Carlos Almira Picazo
La
voz no humana me llegó de lo alto: “¡Agostino, Agostino!” Levanté la cabeza y
lo vi. Estaba echado en el tejadillo calentándose al sol. Desde el paseo se
avistaba su cabeza y el extremo delantero de las patas, con las garras bien
recogidas.
–¡Agostino, Agostino! –repitió, y se puso en pie,
estirándose y desperezándose, mirándome fijamente:
–¡Soy yo, tu amigo Mario!
Mario Cavalcanti se había matado con su moto hacía
menos de un mes.

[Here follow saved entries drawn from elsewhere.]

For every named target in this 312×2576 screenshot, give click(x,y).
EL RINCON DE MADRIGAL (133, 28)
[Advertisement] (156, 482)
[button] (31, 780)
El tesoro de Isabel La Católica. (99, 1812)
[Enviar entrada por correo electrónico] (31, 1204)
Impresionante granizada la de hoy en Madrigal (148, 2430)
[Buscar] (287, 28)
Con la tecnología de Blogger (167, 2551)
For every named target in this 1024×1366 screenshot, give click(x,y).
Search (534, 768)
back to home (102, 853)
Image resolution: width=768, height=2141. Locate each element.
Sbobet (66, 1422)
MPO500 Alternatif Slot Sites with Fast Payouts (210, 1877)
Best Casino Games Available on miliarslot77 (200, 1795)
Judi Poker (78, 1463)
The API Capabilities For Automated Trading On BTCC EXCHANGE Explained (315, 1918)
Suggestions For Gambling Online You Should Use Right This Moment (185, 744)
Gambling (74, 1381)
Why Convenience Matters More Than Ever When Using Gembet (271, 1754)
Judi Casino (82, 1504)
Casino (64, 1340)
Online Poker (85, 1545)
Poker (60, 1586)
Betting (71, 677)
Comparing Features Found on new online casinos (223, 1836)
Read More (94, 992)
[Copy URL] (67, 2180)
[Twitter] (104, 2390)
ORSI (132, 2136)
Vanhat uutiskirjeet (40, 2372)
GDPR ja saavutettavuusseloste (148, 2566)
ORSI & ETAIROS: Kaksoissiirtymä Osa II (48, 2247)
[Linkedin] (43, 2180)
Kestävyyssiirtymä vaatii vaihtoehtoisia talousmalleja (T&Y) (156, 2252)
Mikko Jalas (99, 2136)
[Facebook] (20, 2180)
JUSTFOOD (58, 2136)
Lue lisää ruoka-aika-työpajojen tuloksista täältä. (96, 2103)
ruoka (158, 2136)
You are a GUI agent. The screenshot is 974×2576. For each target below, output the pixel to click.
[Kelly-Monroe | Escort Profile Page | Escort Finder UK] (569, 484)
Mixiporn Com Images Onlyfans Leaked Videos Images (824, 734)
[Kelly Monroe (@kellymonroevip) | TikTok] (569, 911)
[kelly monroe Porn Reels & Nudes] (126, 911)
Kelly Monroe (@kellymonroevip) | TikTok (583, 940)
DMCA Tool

Miré estupefacto al gato romano, lustroso, que se hacía pasar
por mi amigo. En la tapia y el paseo del río flotaba la soleada mañana
invernal.
–¿Te ha comido la lengua el gato? –bromeó, típico
de Mario.
–Quiero prevenirte –prosiguió, cambiando a un tono
grave, lacónico. Y arqueó el lomo trazando un rápido garabato con la cola:
–La muerte no existe, muchacho: pero no te hagas
ilusiones. ¿Ves aquel perro que está haciendo caca en la farola? ¿Te acuerdas
de Enrique Vinuti, el primero de nuestra clase, el preferido de los maestros
que nunca fumaba ni se pajeaba y que murió de meningitis?
Miré horrorizado.
–El mismo –maulló–. Estás avisado.
Sin decir más, giró hacia los árboles, dio una
voltereta, saltó y desapareció en el tejado.